R => 16 x 10^5 byte/s => 1.6 mb/s


to limit this we need horizontal scaling and rate limiting


also postgresql-db can only handle 2-5k connections at a moment, so choosing redis cache over postgresql-db would make more sence, as it can handle upto 10 k connectinos at a time


but still for redirect we have 100x more req, so this would still need db to be horizontally scaled, even if caching reduces the load by say 10%


so redis needs to have replicas, and to avoid write conflicts we can have write on one node and rest can handle read requests.

say we distribute load among 10 read replicas, to prevent b from overwhelming with connections we can set rate limit of total 10^5 req/s for redirect


for url-shortening service, there's a catch. even though server would have enough capacity to handle the load, it may not have sufficient hashes to address all requests.


say we maintain a counter, which we increment each time a new req is made and then hash it if we take size 5 and 64 bits => 64^5 counters in total around 10^7 to 10^8


to allow this we can set a ttl of around 2 days on each req to allow room for more urls

and to be able accomodate req for 2 days => 2* 10^5 s


around 10 req/s



now if the limits have reached, we will graceful handle the failure by saying retry later

if one service is failing due to limit issue, we will use bulkhead pattern to mnimize impact on overall service as well as use circuit breakers.


Apart from this to handle transient failures, we can add exponential retries with some jiitter.


algo for unique id generation:

possible char in encoded string: [a-z], [A-Z], [0-9] i.e. 26+26+10 = 62

hence we will maintain a counter and store it in redis cluster(with replicas to avoid single point of failure), then we encode it in bas62, similarly for redirect we can decode string back from base62 to the num.


since anyone can easily encode an int to base62, for security purpose, we will append a random string as a prefix to the encoded string and store that random string in db


bottleneck here is that there are stillk chances of collison, in that case we can do retries and try increasing the counter, even after the retry limit exceeds, if we face collision, then we return a meaningful error to client that the request cannot be currently fulfilled pelase retry later.


hence it becomes to evict cache and remove old data from db,

for cache eviction, we can use Least recently used cache eviction straegy.

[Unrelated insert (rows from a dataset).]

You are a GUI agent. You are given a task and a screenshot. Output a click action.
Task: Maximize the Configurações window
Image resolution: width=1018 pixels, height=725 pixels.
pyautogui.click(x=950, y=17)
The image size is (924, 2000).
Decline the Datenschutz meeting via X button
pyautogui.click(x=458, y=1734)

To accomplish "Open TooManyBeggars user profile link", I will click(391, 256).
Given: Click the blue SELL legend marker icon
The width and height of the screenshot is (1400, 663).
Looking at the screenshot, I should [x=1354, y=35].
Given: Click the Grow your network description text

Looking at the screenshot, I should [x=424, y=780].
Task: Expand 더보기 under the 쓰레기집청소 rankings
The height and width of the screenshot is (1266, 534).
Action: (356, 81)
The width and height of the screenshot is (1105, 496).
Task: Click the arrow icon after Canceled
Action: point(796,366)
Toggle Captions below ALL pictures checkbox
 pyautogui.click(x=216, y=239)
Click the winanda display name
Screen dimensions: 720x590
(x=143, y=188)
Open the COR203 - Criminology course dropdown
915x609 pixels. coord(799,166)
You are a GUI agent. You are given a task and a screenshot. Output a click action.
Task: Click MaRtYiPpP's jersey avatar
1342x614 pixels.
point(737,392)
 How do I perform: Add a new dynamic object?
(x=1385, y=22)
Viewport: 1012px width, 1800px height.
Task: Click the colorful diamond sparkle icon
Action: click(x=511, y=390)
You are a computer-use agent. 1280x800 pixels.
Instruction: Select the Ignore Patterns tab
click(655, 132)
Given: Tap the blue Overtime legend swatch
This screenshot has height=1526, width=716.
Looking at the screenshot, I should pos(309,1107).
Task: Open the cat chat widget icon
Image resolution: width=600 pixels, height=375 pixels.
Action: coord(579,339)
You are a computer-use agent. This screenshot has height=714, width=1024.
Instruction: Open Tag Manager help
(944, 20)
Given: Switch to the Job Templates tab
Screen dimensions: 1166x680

also for reduced latency, we can use write behind strategy for url-shortener and read through for redirect service.

the trade-off here is that, we are favouring eventual consistency and in case cache db goes down or crashes, db stays inconsistent.

to avoid this, and ensure db inconsistency, we will have multiple replicas of cache, so that we have a replica to failover on, in case one replica goes down.


for security and to prevent DDOs attacks, the data in cache and our db where all info is stored will be encrypted and the protocol use for the requests would to https.

Apart from this, for making the servers more secure, we will add a reverse-proxy before original server, so that the identity of original servers remain hidden.


also to reduce latency further, we can add a separate cache-db for most popular urls or push the viral urls data to CDNs to prevent fanout services for other urls from getting overwhelmed.